Adapted from “Aggregate Lapsation Risk,” by Ralph S.J. Koijen of the University of Chicago’s Booth School of Business, Hae Kang Lee of the University of South Carolina’s Darla Moore School of Business, and Stijn Van Nieuwerburgh of Columbia Business School.
Life insurance lapsation rates are cyclical, moving with the business cycle.
Recent research by CBS Professor Stijn Van Nieuwerburgh and his co-authors has found that found poorer, less healthy households lapse at a higher rate during recessions than wealthier, healthier households.
Key Takeaways:
- Because insurance premiums fail to factor in the cyclicality of life insurance lapsation, economically vulnerable, less healthy populations end up paying higher premiums than higher income, healthier individuals.
- This creates a de facto “wrong-way-around redistribution,” from poor to rich.
- Life insurance companies could charge economically vulnerable populations less for policies and charge wealthier households more and keep profits the same.
Why the research was done: Life insurance is an important financial risk mitigation tool for households. It’s also a prevalent one: In the United States, about 67 percent of men and 62 percent of women between 35 and 44 own life insurance policies. Despite the important financial protection it provides for households, “we noticed that many people lapse in their policies after many years of paying their premiums,” says co-author Stijn Van Nieuwerburgh. “This intrigued us. Who lapses? Why do so many people lapse? When do they lapse? That’s why we set out to explore this.”
Van Nieuwerburgh, the Earle W. Kazis and Benjamin Schore Professor of Real Estate in the Finance Division at Columbia Business School, had previously researched the extent to which households optimally invest in financial products like life insurance and how life insurance companies may be incentivized to subsidize the treatment of life-threatening diseases.

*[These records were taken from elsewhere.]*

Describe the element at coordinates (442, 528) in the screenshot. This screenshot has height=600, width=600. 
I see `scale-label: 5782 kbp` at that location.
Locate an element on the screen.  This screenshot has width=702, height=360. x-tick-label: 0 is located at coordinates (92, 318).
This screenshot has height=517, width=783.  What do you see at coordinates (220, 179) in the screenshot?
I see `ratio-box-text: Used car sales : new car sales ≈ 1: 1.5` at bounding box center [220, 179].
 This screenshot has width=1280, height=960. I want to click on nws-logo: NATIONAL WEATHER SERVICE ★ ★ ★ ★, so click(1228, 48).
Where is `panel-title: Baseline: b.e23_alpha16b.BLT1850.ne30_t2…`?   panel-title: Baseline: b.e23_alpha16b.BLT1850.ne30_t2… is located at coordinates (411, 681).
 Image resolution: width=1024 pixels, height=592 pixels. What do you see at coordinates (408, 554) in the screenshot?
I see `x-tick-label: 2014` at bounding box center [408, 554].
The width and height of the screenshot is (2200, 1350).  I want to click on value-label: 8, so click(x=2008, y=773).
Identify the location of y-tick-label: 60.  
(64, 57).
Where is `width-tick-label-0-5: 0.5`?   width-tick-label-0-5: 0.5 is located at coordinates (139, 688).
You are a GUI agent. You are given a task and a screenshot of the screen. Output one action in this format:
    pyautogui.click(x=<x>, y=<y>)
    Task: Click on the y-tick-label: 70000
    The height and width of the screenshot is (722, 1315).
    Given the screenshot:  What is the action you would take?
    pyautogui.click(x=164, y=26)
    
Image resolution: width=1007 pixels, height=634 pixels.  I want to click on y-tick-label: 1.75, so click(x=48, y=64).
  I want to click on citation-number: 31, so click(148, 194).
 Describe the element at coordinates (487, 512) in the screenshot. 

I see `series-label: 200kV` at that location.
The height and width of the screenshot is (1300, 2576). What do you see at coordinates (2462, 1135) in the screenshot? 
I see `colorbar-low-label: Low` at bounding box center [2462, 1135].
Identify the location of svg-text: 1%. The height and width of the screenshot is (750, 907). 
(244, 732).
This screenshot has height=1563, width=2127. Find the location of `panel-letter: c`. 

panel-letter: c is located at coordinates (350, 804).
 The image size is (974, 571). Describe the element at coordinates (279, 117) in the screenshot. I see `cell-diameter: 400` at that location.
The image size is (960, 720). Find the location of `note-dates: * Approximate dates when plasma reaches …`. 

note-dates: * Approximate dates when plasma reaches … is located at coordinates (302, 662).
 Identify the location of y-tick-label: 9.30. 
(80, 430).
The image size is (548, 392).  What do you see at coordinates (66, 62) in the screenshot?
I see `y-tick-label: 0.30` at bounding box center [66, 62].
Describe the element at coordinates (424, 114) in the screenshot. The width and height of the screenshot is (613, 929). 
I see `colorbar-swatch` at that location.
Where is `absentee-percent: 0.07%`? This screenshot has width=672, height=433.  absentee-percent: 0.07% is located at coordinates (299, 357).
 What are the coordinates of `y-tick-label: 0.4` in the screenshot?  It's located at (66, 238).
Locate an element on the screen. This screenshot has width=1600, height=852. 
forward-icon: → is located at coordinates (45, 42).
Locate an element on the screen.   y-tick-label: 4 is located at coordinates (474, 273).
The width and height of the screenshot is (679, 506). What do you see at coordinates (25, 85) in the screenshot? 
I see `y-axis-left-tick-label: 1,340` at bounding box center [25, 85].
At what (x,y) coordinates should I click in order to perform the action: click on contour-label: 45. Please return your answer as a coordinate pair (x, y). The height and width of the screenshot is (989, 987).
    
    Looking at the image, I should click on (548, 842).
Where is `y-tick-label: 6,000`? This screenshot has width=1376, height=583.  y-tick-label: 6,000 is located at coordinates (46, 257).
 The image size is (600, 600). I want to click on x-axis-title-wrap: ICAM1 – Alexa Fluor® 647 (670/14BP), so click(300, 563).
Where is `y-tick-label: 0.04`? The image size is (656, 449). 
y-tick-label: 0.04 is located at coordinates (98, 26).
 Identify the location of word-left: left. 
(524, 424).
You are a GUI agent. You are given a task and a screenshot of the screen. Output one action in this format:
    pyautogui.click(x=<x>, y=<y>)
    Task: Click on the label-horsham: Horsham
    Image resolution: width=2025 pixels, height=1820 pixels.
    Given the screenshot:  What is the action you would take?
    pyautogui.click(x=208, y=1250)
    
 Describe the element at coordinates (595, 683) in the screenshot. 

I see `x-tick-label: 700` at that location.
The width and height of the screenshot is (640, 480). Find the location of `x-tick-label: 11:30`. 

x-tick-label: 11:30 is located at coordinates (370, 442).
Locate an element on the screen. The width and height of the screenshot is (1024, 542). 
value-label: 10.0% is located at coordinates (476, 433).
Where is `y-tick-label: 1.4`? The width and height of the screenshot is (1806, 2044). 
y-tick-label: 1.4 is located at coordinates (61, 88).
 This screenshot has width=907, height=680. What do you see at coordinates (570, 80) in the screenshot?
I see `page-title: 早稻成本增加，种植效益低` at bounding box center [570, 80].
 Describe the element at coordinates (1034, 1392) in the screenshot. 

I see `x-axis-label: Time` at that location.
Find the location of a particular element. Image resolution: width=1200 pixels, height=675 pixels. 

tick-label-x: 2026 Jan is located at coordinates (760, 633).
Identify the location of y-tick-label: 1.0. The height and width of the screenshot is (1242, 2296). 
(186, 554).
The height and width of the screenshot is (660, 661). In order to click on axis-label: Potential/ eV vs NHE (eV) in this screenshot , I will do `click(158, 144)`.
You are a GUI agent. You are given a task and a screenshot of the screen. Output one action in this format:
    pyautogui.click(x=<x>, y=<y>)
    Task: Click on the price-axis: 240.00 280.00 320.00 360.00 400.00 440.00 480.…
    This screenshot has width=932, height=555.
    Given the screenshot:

How it was done: The researchers executed three lines of inquiry in this study:
- They looked at lapsation rates over the business cycle using aggregate data from major life insurers’ regulatory filings from 1997 to 2020. They paired this data with GDP and employment data for each year in that time period to show the relationship between macroeconomic trends and lapsation rates.
- The researchers looked at individual policyholder-level data, which they obtained from one major US life insurer. They broke the data into groups of policyholders by socioeconomic markers and health levels to compare lapsation rates among groups.
- The researchers asked, “What does this lapsation behavior mean for the pricing of these policies? Does the fact that lapsation is cyclical affect price?” For this line of questioning, the researchers looked at pricing of policies against groups, how lapsation rates did or did not affect premiums, and profit implications for life insurers.
What the researcher found: The first line of analysis confirms previous studies that showed lapsation rates are cyclical and move with the business cycle, with policyholders lapsing more frequently during hard economic times. However, the analysis showed that lapsation rates behaved differently during the 2020 recession than in other recessions, reversing the general trend: Lapsation rates dramatically declined rather than increased. To explain that trend, Van Nieuwerburgh cites people’s increased awareness of their own mortality because of COVID and therefore a reluctance to let their policies lapse. Government stimulus checks also may have allowed people to continue paying for their policies.
The second part of the data analysis showed that lapsation behavior is tied to characteristics of policyholders. In particular, more economically vulnerable groups — lower income households, those in areas with more minorities, and people in poorer health –– are much more likely to let their policies lapse in bad times compared with healthier, richer people or people who live in areas with fewer minorities.
Last, the researchers found that life insurance companies do not seem to understand that the cyclical nature of lapsation rates affects different groups differently and therefore they do not factor the different effects among groups into the prices of policies. They found this results in a mispricing of policies, which in turn results in economically vulnerable groups overpaying relative to wealthier groups. If life insurance companies adjusted premiums down for vulnerable populations and adjusted premiums up for wealthier households, they could keep profits the same and protect vulnerable households from exposure to the business cycle.
Why it matters: The study’s findings suggest a need for life insurance companies to better understand the cyclical nature of lapsation and how that lapsation varies among groups and to adjust for it in their pricing strategies to protect vulnerable groups. The study also shows that protecting vulnerable groups is possible without sacrificing profit.
“We have redistribution in the life insurance market from poor people to rich people,” explains Van Nieuwerburgh, “which is wrong-way-around redistribution.”